** BEGIN Material provided **
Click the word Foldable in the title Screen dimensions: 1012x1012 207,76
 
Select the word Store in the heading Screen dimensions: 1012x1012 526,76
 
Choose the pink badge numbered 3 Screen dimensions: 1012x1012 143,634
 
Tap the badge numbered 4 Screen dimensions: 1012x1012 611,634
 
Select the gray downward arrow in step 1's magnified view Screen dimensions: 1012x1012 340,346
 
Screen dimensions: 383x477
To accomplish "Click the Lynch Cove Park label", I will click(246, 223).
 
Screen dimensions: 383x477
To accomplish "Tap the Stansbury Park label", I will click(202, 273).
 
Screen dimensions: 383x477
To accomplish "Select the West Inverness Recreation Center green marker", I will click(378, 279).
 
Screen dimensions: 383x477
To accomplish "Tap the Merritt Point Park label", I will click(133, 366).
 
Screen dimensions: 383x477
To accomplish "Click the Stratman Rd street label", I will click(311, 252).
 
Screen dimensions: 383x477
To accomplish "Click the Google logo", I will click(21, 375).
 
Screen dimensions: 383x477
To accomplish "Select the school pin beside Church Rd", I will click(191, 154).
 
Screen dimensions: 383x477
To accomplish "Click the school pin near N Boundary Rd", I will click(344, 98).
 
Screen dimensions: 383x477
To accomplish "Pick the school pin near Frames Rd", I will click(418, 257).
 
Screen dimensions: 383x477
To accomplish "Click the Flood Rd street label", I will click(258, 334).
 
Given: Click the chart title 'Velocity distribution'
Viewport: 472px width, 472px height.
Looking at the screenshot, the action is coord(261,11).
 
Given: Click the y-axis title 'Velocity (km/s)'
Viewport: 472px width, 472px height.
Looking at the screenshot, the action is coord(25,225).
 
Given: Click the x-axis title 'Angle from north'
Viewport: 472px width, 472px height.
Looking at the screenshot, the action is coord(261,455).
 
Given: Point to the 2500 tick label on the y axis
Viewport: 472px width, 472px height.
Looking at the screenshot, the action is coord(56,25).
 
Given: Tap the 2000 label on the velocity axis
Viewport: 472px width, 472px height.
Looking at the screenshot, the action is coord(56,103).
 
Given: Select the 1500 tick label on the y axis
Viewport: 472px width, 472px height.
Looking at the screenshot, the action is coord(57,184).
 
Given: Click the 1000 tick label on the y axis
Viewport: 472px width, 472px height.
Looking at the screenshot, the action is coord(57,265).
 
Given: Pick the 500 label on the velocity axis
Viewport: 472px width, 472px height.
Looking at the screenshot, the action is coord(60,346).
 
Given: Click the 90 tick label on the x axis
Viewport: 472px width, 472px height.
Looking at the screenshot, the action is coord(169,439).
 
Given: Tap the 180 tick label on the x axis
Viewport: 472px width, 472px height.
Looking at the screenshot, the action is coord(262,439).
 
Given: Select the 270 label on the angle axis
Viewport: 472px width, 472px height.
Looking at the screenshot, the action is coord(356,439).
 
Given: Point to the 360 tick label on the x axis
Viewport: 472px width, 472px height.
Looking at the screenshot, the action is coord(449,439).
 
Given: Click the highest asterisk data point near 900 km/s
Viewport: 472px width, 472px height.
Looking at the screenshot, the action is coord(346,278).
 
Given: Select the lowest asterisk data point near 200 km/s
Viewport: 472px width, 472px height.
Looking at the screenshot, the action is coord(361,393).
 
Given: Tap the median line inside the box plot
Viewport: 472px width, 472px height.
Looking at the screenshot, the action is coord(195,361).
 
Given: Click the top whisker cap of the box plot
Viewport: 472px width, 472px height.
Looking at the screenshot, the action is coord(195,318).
** END Material provided **
**What is asked:** Transcribe verbatim the stretch from the first line of the rows through the line containing "Select the gray", including both of those lines.

**Task answer:**
Click the word Foldable in the title Screen dimensions: 1012x1012 207,76
 
Select the word Store in the heading Screen dimensions: 1012x1012 526,76
 
Choose the pink badge numbered 3 Screen dimensions: 1012x1012 143,634
 
Tap the badge numbered 4 Screen dimensions: 1012x1012 611,634
 
Select the gray downward arrow in step 1's magnified view Screen dimensions: 1012x1012 340,346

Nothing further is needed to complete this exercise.